The issue was reportedly on the table when India’s army chief general Manoj Mukund Naravane and foreign secretary Harsh Vardhan Shringla made a two-day visit to Myanmar in early October this year.
 
While meeting Myanmar’s state counsellor Aung San Suu Kyi, the two also had a meeting with general Hlaing. The visiting indian army chief had separately met general Soe Win, deputy commander-in-chief.
 
“The two sides discussed maintenance of security and stability in the border areas and reiterated their mutual commitment now to allow their respective territories to be used for activities inimical to each other,” the press statement issued at the end of the visit had maintained.
 
As this hints towards India’s effort to tackle insurgency in the northeast region, China’s move to hurt India’s interests in the border areas has mounted an extra tension on the country’s security apparatus. China is building more than three villages close to the Bum La Pass which is a border point between Tibet Autonomous Region’s Cona County and India’s Tawang district in Arunachal Pradesh.
 
Taking place close on the heels of China establishing a village within two kilometres of Bhutan’s territory and close to Doklam, which was the site of a tense standoff between Chinese and Indian soldiers in 2017, such developments have alarmed military and strategic experts in India.
 
“China’s strategy of settling Han Chinese along the India border is likely to escalate its border intrusions, which rose 56 percent in 2017. Like it did in the South China Sea, China uses civilian resources—Han herders and grazers—as the tip of the spear to intrude,” Brahma Chellaney said.
 
It is seen as a part of China’s ‘Salami Slicing’ strategy in which it takes over territory of other countries in a very gradual manner. It is the only country which has been expanding its territory at the expense of its neighbours and this expansion has taken place in both territorial and maritime regions.
 
In the 1950s, it acquired Tibet and annexed Xinjiang under its ‘Salami Slicing’ strategy, while it captured Aksai Chin in the same decade, claiming it was part of the ancient and medieval Chinese empire. Similarly in the 1970s, it forcibly occupied Parcel Islands, which are part of the South China Sea, from Vietnam.
 
Under its strategy of ‘Salami Slicing’ (a term coined by Hungarian communist politician Matyas Rakosi in the 1940s), China adopts a peculiar modus operandi: it first lays claim on a territory and keeps repeating its claim on all bilateral, multilateral platforms and all possible occasions.
 
Through its dailies, digital platforms, television channels and social media platforms, it launches a propaganda disputing the claim of the other country to such an extent that the territory in question is recognized as disputed. It does so to pressurise the other country. When this doesn’t work, China uses its military and diplomatic might to gain a part of it.

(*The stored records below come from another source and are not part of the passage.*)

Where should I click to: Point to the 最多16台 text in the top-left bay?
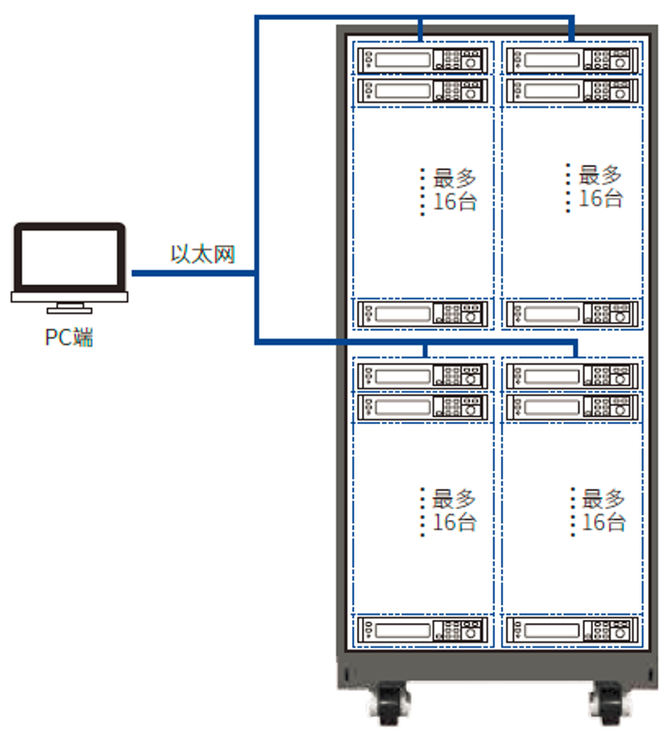pos(454,190)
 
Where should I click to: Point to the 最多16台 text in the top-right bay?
pos(601,187)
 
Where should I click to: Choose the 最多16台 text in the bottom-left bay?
pos(454,511)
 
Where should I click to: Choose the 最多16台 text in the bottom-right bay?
pos(604,511)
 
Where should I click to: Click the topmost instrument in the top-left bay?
pos(422,60)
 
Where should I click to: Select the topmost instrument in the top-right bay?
pos(572,60)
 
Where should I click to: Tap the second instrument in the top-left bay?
pos(422,91)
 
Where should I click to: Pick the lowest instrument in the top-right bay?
pos(572,314)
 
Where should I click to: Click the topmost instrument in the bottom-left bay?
pos(422,376)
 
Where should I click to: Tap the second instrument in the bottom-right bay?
pos(572,407)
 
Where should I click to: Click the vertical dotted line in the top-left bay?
pos(423,191)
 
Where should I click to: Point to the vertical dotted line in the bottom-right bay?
pos(573,511)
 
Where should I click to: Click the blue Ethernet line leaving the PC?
pos(191,272)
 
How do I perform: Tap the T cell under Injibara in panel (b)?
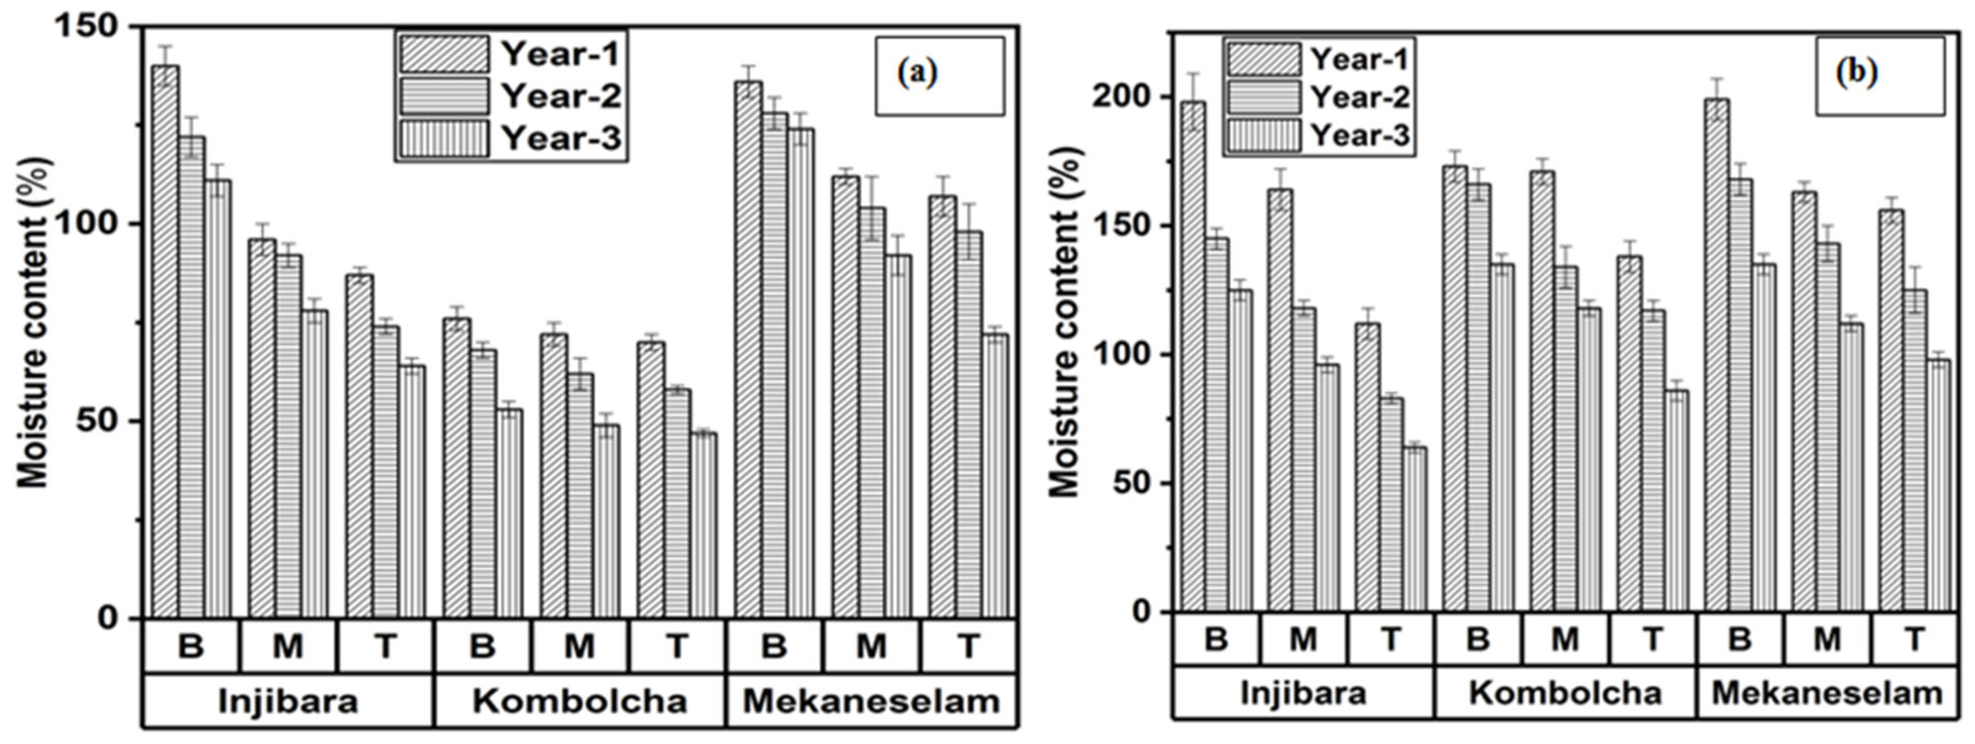1390,638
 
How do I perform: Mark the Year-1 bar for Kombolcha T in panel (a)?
651,479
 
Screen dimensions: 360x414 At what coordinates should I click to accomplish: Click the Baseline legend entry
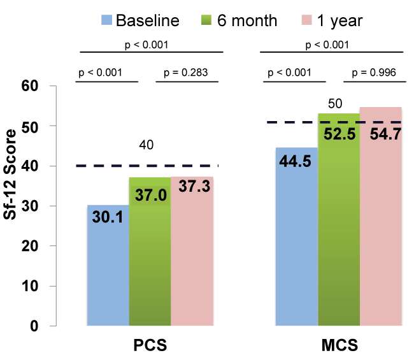(140, 20)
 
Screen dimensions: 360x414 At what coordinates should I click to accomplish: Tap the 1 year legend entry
(331, 20)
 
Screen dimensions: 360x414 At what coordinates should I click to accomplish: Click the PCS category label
(150, 347)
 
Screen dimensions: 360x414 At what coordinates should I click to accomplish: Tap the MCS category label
(338, 347)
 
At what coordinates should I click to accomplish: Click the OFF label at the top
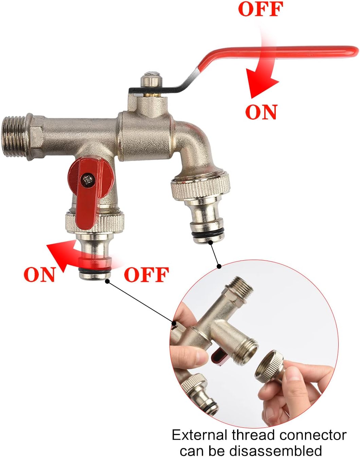coord(260,9)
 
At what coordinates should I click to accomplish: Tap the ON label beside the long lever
coord(261,112)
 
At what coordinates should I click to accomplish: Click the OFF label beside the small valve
coord(146,275)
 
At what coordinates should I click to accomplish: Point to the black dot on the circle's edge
coord(219,266)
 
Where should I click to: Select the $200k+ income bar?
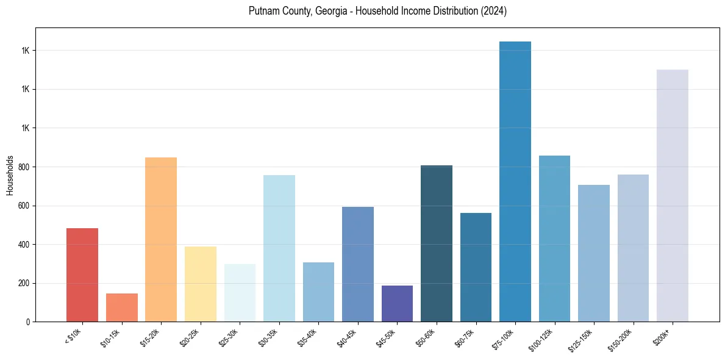point(672,196)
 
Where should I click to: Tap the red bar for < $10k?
point(82,275)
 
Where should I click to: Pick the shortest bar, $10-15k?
point(121,308)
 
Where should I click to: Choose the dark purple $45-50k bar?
point(397,304)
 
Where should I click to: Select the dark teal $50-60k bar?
point(437,243)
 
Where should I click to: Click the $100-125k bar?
point(554,239)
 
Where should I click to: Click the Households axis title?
point(10,175)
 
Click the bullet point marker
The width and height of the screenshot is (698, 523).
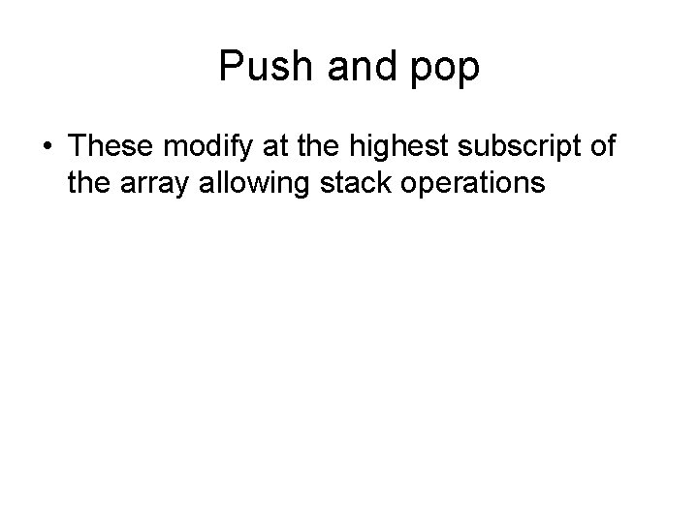tap(48, 148)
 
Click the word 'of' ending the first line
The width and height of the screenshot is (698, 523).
tap(602, 147)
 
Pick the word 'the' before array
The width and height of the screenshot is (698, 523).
tap(88, 181)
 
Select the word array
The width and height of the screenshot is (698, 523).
tap(153, 183)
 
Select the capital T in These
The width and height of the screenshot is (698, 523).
tap(79, 147)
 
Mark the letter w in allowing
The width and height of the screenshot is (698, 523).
tap(254, 182)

Experts see China enacting a similar kind of strategy on the Line of Actual Control in order to possess Indian or Bhutanese territories.
 
It has established these villages at the time when it is engaged in a bitter standoff with India in eastern Ladakh. To buttress its claim over Indian territory, first of all, it doesn’t recognize the McMahon line proposed by British administrator Henry McMahon at the July 3, 1914 Simla Convention which was signed between Tibet and India. Then Chinese maps, under ‘Salami Slicing’ strategy continue to show 65,000 square kilometres of territory south of the line as being a part of Beijing’s South Tibet Region.
 
But once bitten twice shy Indians are quite familiar with China and its intentions; at no point are they going to lower their guards in their dealing with Beijing.